BEGIN STUDY MATERIAL
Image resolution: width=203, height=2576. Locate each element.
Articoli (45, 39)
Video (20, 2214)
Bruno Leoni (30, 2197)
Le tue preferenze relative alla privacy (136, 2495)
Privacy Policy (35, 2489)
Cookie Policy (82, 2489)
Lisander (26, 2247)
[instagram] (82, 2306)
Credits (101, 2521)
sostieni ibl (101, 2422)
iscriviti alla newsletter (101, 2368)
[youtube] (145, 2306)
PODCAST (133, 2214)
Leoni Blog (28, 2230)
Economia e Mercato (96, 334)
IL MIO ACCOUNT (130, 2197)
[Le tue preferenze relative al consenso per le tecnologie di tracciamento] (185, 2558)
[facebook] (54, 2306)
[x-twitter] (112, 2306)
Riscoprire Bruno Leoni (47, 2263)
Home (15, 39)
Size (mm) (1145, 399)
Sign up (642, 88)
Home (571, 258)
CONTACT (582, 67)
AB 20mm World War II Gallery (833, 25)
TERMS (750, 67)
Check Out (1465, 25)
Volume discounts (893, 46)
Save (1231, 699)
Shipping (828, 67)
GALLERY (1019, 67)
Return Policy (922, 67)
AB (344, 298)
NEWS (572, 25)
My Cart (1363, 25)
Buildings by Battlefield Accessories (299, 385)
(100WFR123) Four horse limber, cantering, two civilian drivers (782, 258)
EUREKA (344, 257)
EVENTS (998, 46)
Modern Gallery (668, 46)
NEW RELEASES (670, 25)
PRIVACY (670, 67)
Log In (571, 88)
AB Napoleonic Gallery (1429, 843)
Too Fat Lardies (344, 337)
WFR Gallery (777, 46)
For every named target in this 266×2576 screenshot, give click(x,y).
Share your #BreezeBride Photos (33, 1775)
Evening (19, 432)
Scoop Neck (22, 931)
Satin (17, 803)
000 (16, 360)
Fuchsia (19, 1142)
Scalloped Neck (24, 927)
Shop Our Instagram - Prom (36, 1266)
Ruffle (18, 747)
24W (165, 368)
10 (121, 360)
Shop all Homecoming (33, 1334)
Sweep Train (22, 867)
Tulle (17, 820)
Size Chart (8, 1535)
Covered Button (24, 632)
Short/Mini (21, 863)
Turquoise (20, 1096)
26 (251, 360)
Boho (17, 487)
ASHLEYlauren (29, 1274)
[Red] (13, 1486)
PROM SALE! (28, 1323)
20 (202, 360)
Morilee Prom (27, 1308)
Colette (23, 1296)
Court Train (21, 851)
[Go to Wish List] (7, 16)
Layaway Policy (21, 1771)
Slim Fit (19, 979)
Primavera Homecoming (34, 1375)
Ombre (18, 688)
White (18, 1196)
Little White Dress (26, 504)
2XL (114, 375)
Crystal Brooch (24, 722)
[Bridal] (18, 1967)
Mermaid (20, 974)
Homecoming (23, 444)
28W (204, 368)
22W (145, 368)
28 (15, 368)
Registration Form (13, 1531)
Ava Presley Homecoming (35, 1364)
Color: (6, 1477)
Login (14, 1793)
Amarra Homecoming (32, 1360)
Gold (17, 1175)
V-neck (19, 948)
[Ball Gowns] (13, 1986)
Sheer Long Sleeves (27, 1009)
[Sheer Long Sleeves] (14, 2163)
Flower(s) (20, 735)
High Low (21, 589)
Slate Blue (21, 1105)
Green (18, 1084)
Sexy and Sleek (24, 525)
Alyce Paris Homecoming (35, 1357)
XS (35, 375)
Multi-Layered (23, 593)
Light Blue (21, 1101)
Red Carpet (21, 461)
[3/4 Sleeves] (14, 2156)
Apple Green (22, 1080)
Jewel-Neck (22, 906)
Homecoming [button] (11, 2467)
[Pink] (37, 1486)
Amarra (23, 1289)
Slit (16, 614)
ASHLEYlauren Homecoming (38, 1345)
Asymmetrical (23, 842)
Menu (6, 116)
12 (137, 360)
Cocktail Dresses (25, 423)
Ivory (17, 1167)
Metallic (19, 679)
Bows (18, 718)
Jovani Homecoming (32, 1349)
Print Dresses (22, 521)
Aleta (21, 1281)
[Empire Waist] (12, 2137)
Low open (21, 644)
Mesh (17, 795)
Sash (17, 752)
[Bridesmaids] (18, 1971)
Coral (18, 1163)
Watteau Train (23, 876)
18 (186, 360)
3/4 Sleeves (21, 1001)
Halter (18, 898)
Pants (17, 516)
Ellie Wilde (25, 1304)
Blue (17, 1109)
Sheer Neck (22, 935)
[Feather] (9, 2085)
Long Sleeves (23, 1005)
END STUDY MATERIAL
ASSIGNED TASK ▸ Where a line in the records above includes the string "Train", show it.

SOLUTION FOR THIS EXERCISE ▸
Sweep Train (22, 867)
Court Train (21, 851)
Watteau Train (23, 876)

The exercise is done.